Short-term cash flow issues can lead to more devastating financial problems if they’re not resolved quickly. When you’re faced with an unanticipated outlay of cash for a broken down car, medical bill or emergency travel expense, consider the following financial safety nets.
Savings accounts
The wisest way to plan for the inevitable, it’s a smart investment to have a savings account designated for emergencies. If your savings account is depleted, however, you may need a secondary solution.
Credit cards
A quick, simple way to borrow money, your credit cards can help you avert short-term financial crisis. If you’re able to make regular monthly payments against the balance, you can pay back the debt—with interest—a little at a time.
Personal bank loans
Available in amounts from $1,000 to $15,000, the interest on your bank loan is based on your credit score and your current debt ratios. When you have solid credit and need to borrow a large amount, this may be the best option available.
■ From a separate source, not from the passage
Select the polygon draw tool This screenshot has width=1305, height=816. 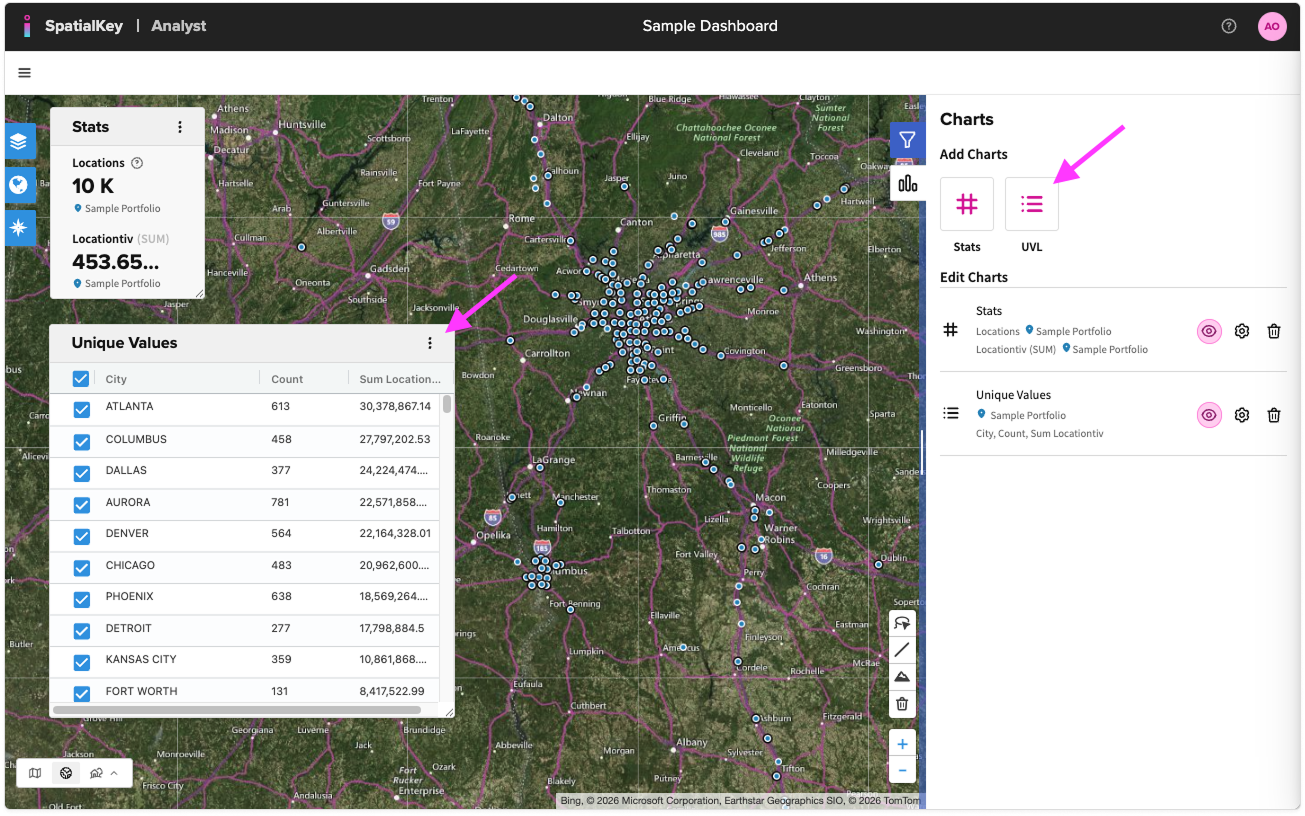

Home equity lines of credit
If you own your home outright or are paying a monthly mortgage, you can often borrow against your property’s equity. Remember, though—this is a risky way of adding to your mortgage debt, and it’s best for consumers who plan to be in their home for awhile.
Short-term cash advance
Also called a no-fax cash advance or no-credit loan, this borrowing option is ideal if your credit cards are maxed, your credit score is suffering, or you don’t want to burden friends and family by asking for money. The cash advance process is quick, so you’ll have the money within a week or less—no questions asked.
Before deciding on the best way to handle your cash-flow problem, take stock of the situation. How much do I need? Do I have good credit? When will I be able to pay off the balance? Don’t jump into borrowing or running up credit cards. Instead, do the research required to find a reputable cash advance lender, obtain the best rate, and select the solution that fits your budget and your long-term financial plan.